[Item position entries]
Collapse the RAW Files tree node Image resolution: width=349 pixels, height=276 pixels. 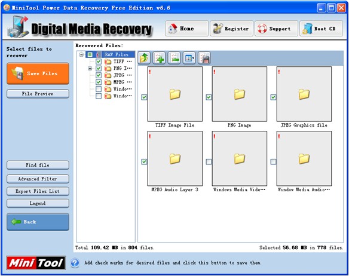[x=81, y=54]
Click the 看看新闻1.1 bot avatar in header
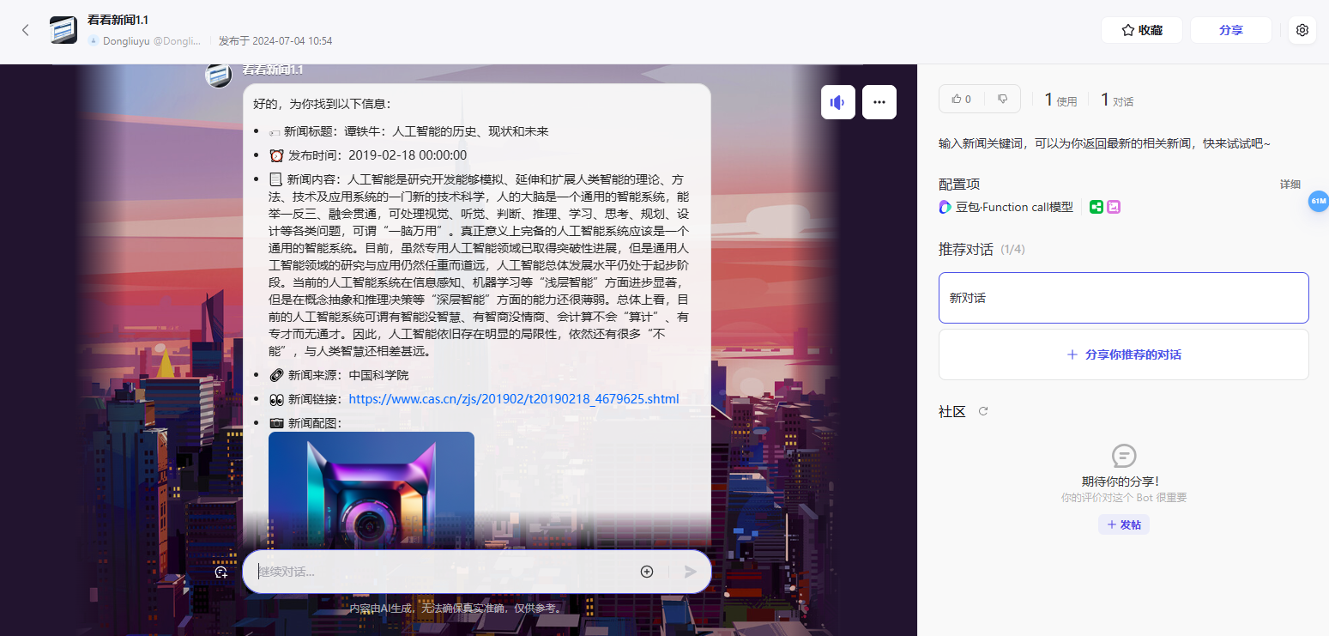Image resolution: width=1329 pixels, height=636 pixels. tap(63, 30)
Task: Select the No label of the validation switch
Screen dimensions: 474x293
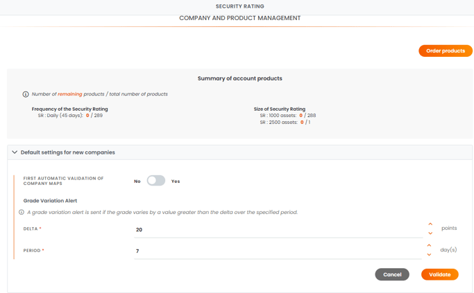Action: tap(137, 181)

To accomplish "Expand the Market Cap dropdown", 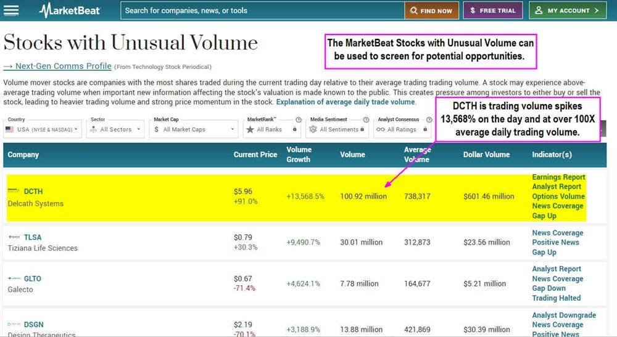I will pos(194,129).
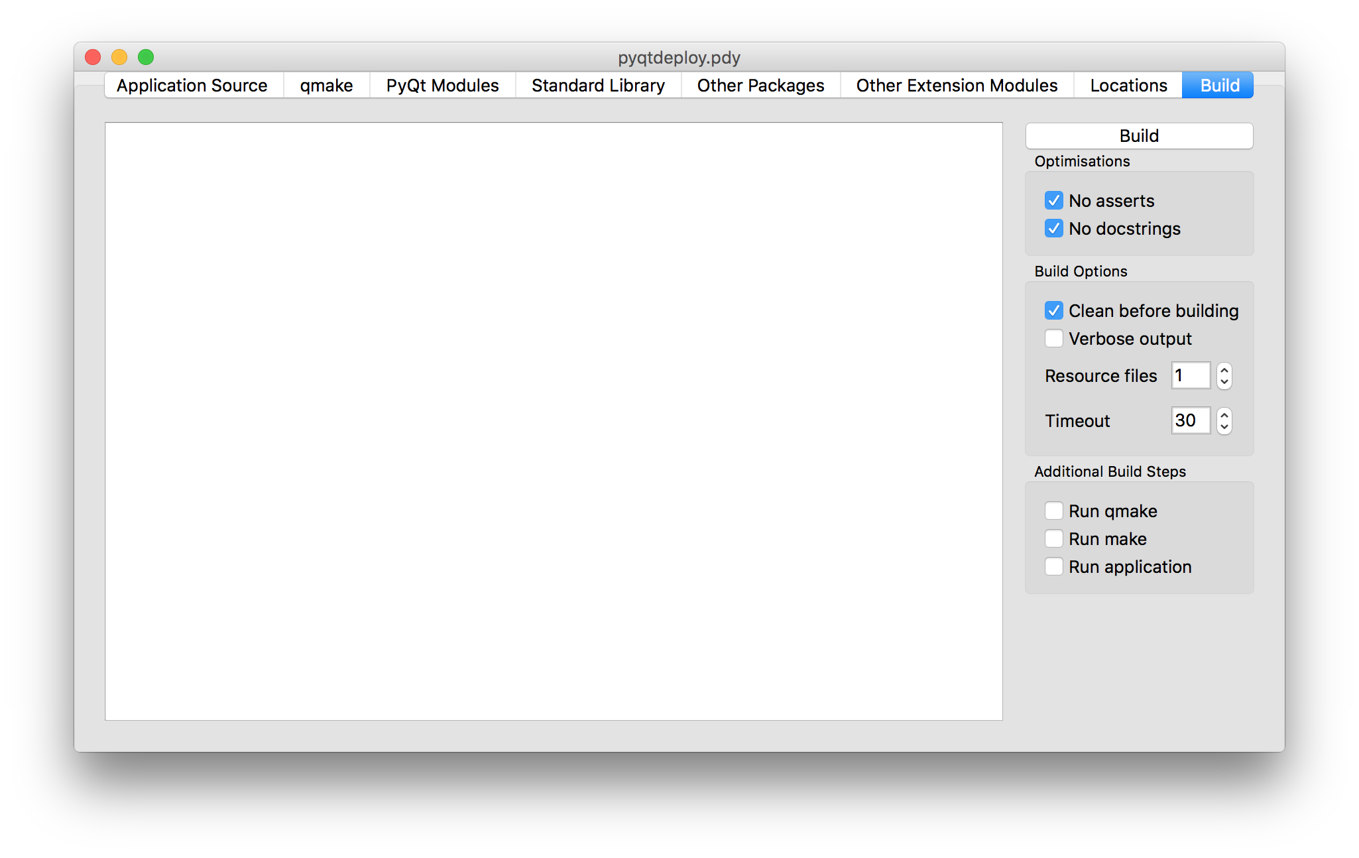Viewport: 1359px width, 858px height.
Task: Tick the Run application checkbox
Action: tap(1054, 566)

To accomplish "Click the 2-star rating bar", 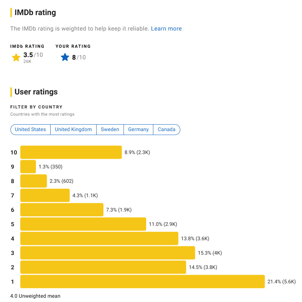I will coord(103,267).
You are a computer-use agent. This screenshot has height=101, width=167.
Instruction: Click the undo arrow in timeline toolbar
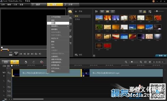pyautogui.click(x=26, y=62)
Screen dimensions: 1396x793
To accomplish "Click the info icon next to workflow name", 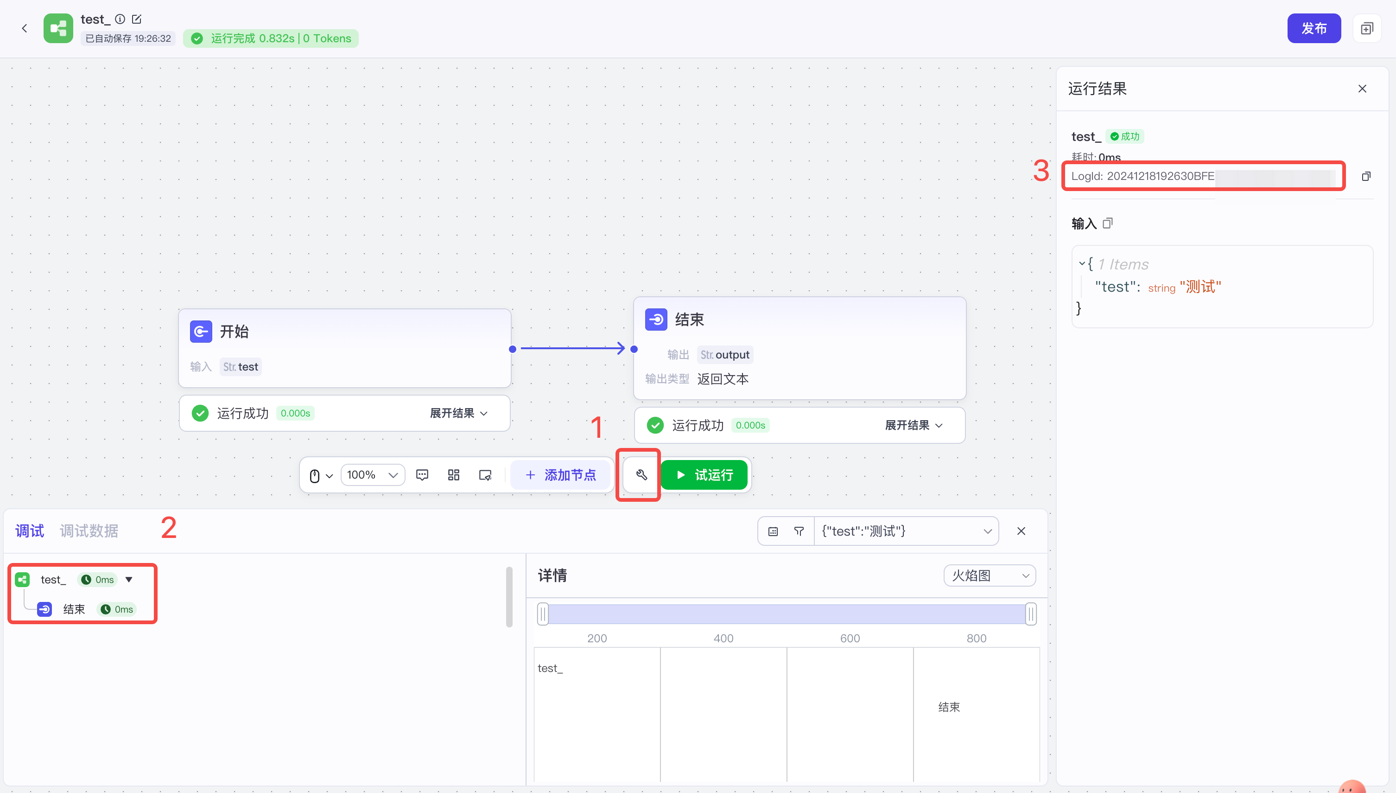I will tap(120, 19).
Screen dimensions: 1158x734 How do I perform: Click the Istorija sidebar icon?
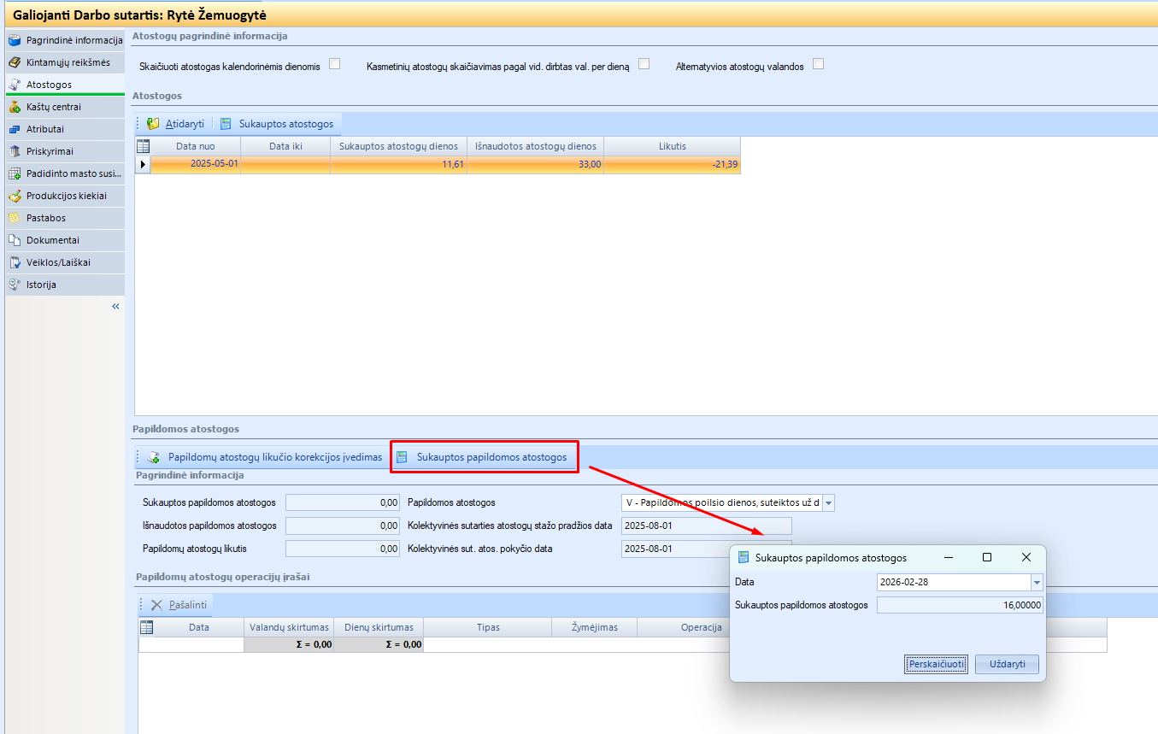click(x=15, y=285)
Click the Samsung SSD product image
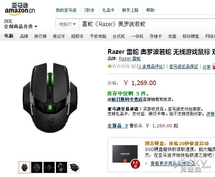 coord(125,154)
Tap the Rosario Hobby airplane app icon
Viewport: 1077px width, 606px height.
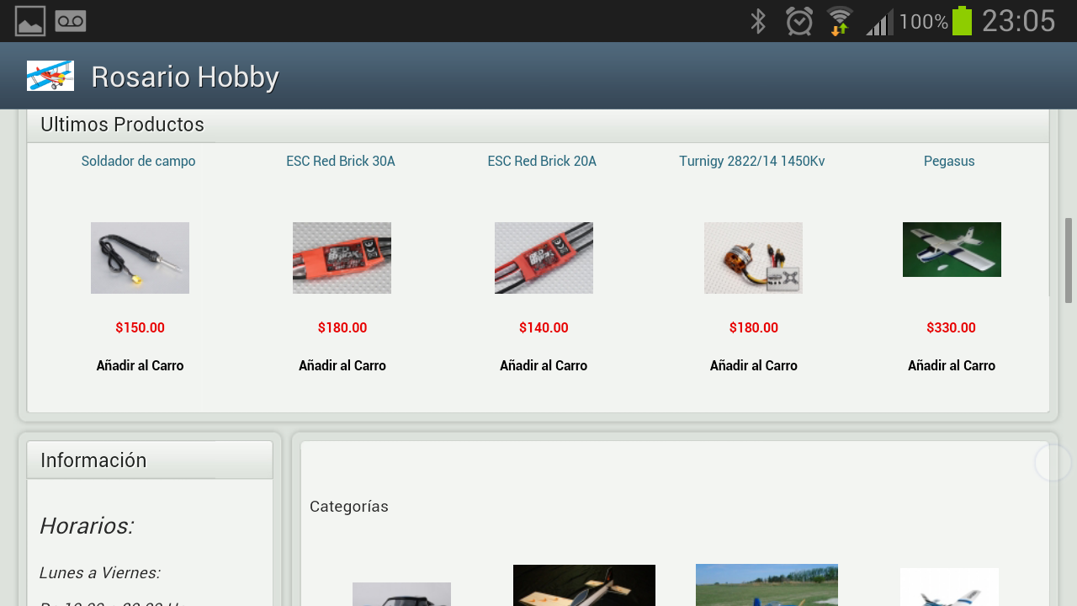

◆ REQUIREMENT:
Copy out the lines of the material word for word, starting at the line that contains "Screen dimensions: 1158x734" and ending with the last line of the material. Leave the pictures out.

◆ COMPLETE ANSWER:
Screen dimensions: 1158x734 How do I perform: Click the Istorija sidebar icon?
click(x=15, y=285)
Click the Samsung SSD product image
 coord(125,154)
Tap the Rosario Hobby airplane app icon
Viewport: 1077px width, 606px height.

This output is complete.